With Veleno, Fleshgod Apocalypse have tapped into a profound formula harnessing the powerful synergies of opera and death metal to strike at the heart of the tensions and torments of the human condition.

Veleno, or ‘venom’ in Italian, is an album with more pronounced features than King; where it is operatic it is profoundly so, when it seeks to pulverise with sheer death metal technical force, it does. It may be more polarised or ‘experimental’ in this sense but it is done in very familiar Fleshgod Apocalypse style, and is well designed across its eleven tracks. Wasting no time at the start, Fury unleashes heavy symphonic hellfire to be followed by death metal driven tracks Carnivorous Lamb and Sugar. From this point the melodrama really begins, with the monastically eerie interlude The Praying Mantis Strategy and the onset of Monnalisa, the pièce de résistance of Veleno. Punctuated by the intensity of Worship and Forget, the drama intensifies with Absinthe, the duelling vocals of which scream of a primal struggle overlaid with impressive soloing. The finer points of composition across the symphonic and death metal styles are apparent on the aptly titled Pissing On The Score, before the simply sublime soprano of Veronica Bordacchini opens The Day We’ll Be Gone, a broodingly operatic duet with Paoli that reaches celestial proportions. Veleno closes with an epic piece Embrace the Oblivion and finally the title track, a turbulent piano piece, which gives the sense that Veleno is less melodramatic in the theatrical sense but its conceptual narrative is more intricate and insidious.

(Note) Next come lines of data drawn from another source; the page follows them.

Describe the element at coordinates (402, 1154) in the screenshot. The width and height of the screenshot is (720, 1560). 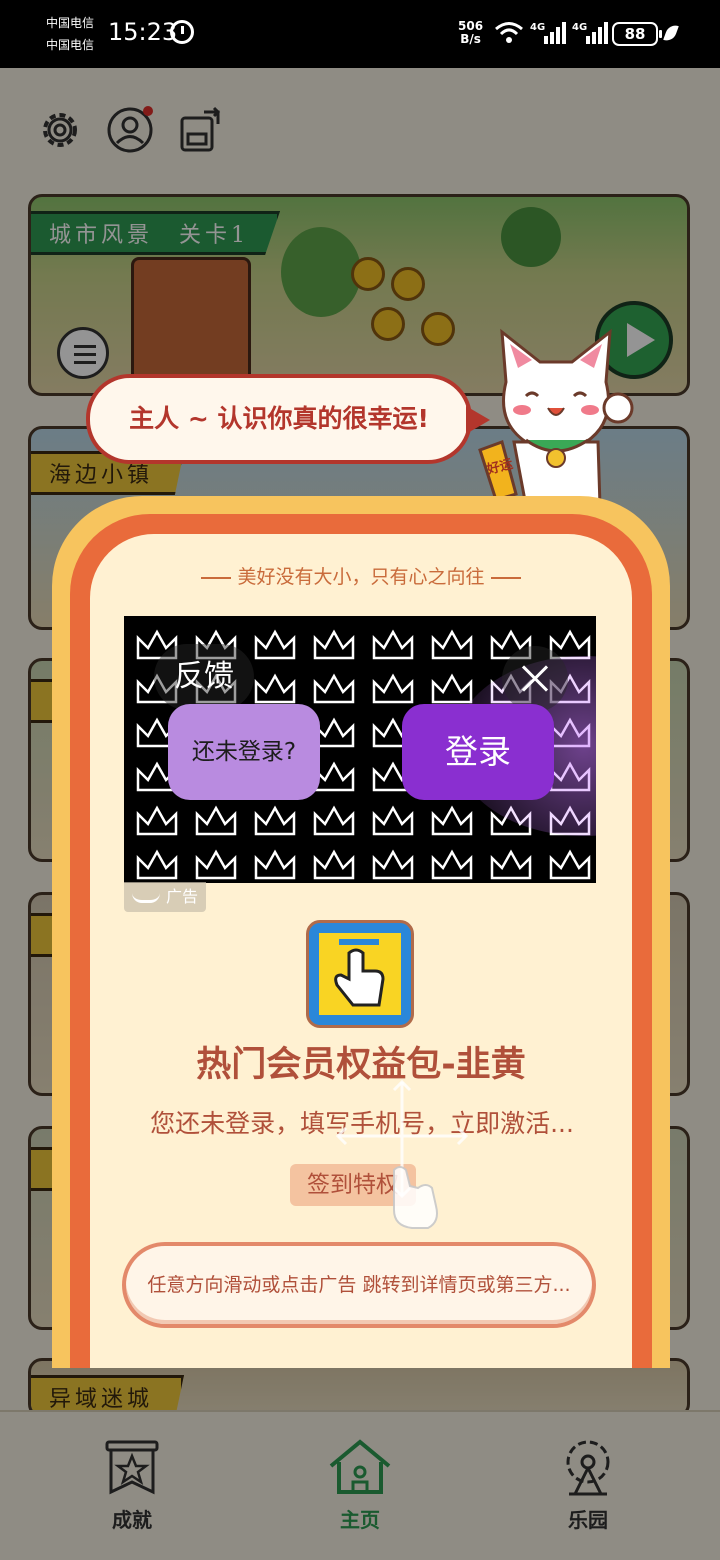
I see `swipe-gesture-hand-icon` at that location.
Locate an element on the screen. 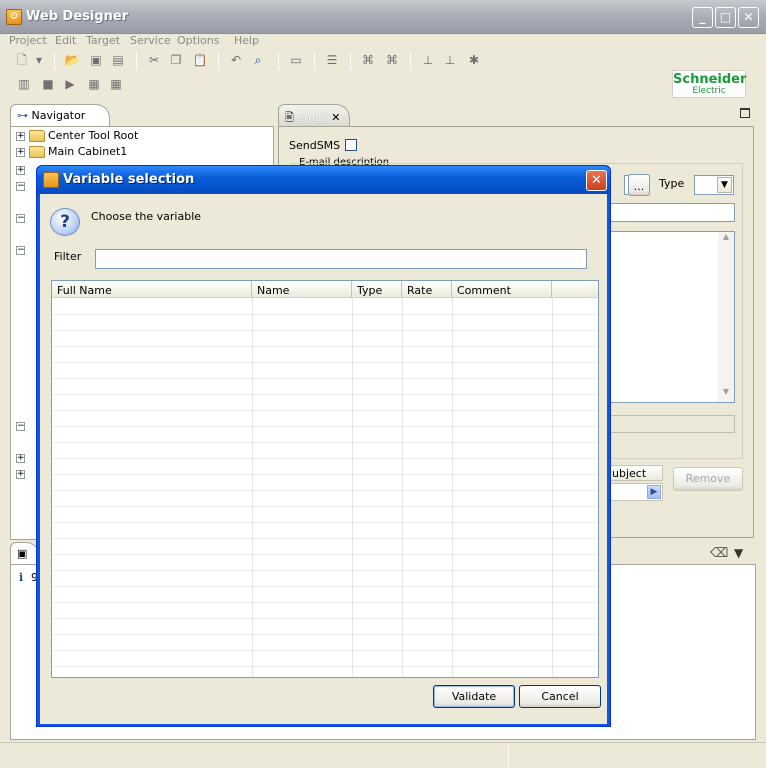 The width and height of the screenshot is (766, 768). window-icon: ▭ is located at coordinates (296, 60).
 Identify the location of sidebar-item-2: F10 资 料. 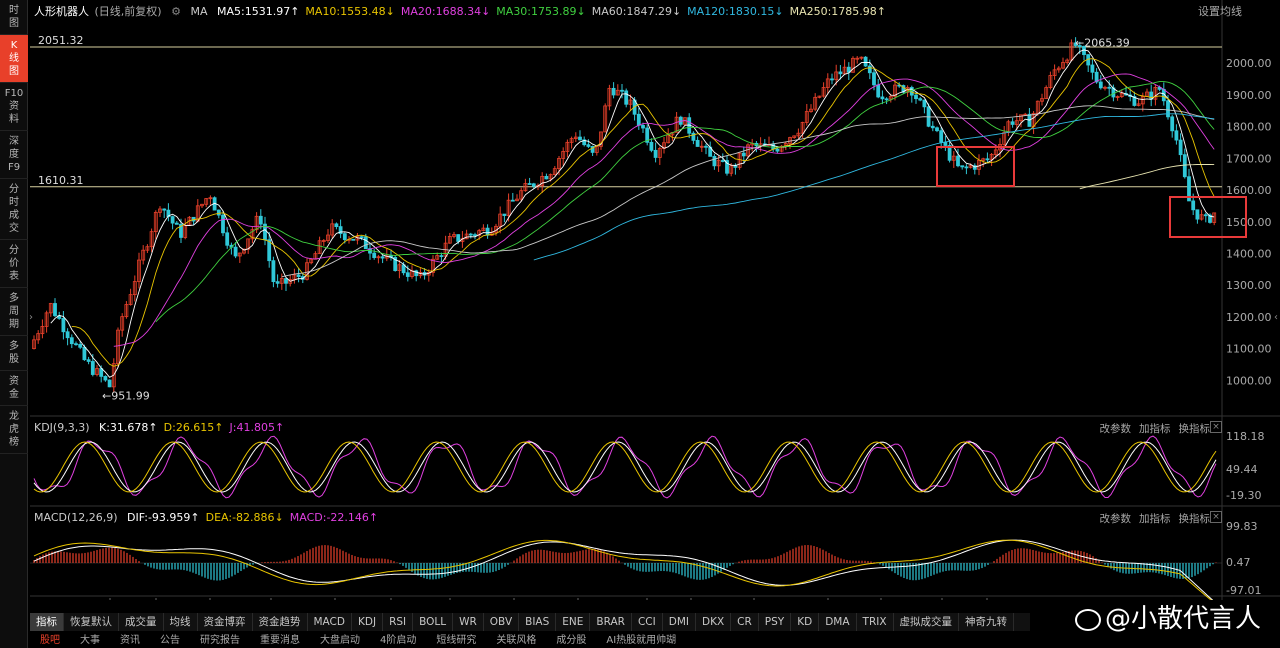
(14, 107).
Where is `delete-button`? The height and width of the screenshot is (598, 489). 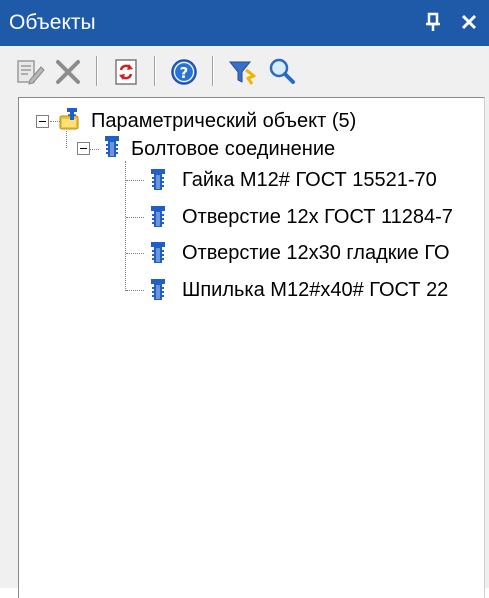
delete-button is located at coordinates (68, 72).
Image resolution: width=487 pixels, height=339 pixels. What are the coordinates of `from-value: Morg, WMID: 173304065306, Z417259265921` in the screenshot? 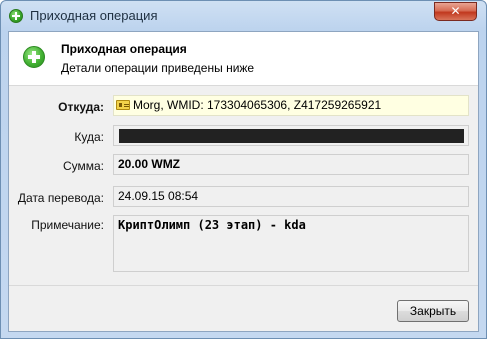 It's located at (258, 105).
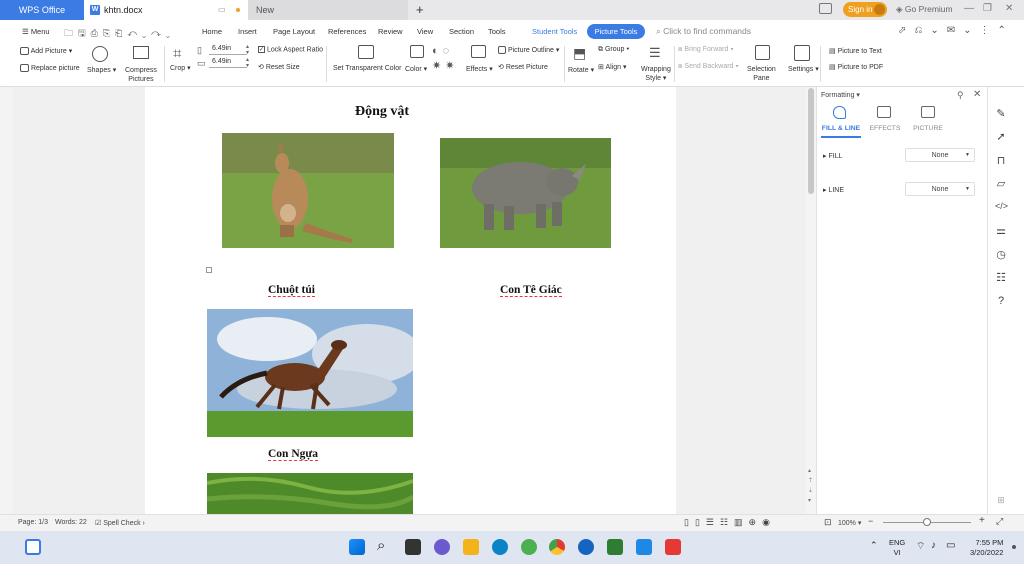  Describe the element at coordinates (586, 547) in the screenshot. I see `zalo-icon` at that location.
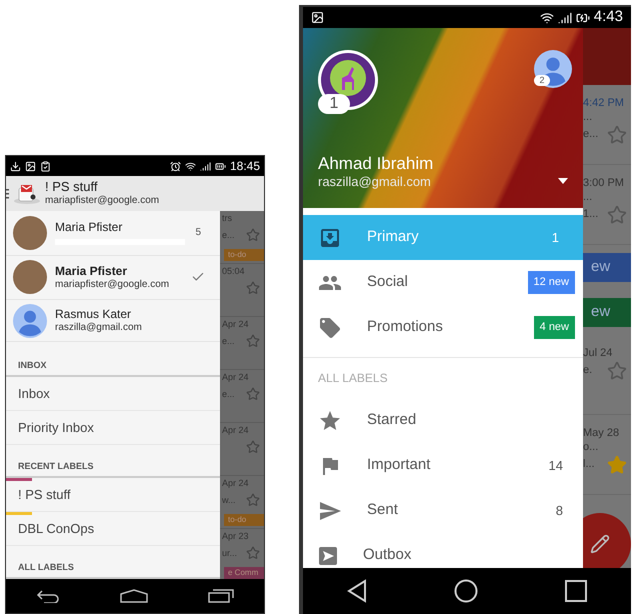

Veleno is indeed less musically ornate than King, but conceptually weightier. Fleshgod Apocalypse has cultivated a very different mood with this release. It is smouldering and tempestuous. The rich textures and regal, full-bodied sound of which Fleshgod is renowned is there in abundance but it is sinister, evil and the opulent scale of grandiose has been tempered and re-infused with rage. With Veleno, Fleshgod Apocalypse have tapped into a profound formula harnessing the powerful synergies of opera and death metal to strike at the heart of the tensions and torments of the human condition.